How Is Kleine-Levin Syndrome Diagnosed?

There is no proof that KLS has any known genetics. There is also no protein or antibodies available for a positive diagnosis for Kleine-Levin Syndrome.

So what causes KLS? It is very difficult to diagnose because there are no positive symptoms. In order to diagnose KLS a doctor must rule out other conditions that mimic the symptoms. Patients are usually treated for a sleeping disorder because of a symptom called hypersomnia.

There are other disorders that mimic KLS symptoms and can be diagnosed by an MRI. MRI’s can also diagnose problems that are caused by lesions, tumors and inflammation. MS or Multiple Sclerosis also has neurological components that mimic KLS.

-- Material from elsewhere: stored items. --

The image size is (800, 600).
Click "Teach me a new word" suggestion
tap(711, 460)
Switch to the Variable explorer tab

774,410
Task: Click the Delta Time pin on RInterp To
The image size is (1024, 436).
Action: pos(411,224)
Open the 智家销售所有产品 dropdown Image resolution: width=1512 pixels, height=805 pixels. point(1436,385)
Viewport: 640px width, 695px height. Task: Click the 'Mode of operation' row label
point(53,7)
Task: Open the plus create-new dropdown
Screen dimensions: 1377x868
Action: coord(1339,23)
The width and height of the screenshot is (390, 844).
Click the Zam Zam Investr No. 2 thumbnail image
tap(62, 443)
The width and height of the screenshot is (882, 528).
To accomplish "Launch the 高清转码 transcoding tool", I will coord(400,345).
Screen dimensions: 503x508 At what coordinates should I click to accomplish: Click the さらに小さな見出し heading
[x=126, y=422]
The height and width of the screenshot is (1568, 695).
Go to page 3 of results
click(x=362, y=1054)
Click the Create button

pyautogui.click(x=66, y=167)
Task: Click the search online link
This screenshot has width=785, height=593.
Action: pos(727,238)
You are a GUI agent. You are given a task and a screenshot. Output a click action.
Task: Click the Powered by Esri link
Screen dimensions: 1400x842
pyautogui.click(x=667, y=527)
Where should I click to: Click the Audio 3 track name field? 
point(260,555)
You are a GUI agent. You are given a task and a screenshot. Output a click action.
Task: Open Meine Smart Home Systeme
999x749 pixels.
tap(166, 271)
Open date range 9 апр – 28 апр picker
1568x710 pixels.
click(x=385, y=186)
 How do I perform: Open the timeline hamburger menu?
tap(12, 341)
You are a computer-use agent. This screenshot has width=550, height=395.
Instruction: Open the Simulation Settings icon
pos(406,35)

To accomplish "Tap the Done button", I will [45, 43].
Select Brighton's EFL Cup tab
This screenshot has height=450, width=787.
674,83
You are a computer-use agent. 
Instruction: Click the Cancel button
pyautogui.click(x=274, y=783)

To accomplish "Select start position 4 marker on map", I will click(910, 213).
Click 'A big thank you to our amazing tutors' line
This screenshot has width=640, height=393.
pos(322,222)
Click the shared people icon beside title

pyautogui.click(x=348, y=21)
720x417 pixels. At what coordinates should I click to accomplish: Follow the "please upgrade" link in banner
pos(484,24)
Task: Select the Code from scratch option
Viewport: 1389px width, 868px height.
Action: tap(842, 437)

These patients are also referred to an endocrinologist to check for problems like diabetes and hypothyroidism as well as other metabolic problems, and are often misdiagnosed with psychiatric disorders

The misdiagnosed disorders of KLS seem to come about because of the periods of somnolence, hyperphagia and withdrawal that can mimic sever depression and the brief periods of high energy following these episodes that people experience. Because of the mimicked episodes of KLS, some patients are diagnosed with bipolar disorder.
Narcolepsy and Kluver-Bucy syndrome can mimic primary psychiatric disorders. So before a final diagnosis can be made; all the other possibilities of these symptoms must be excluded and the cluster of symptoms must fit with the commonly observed in KLS patients.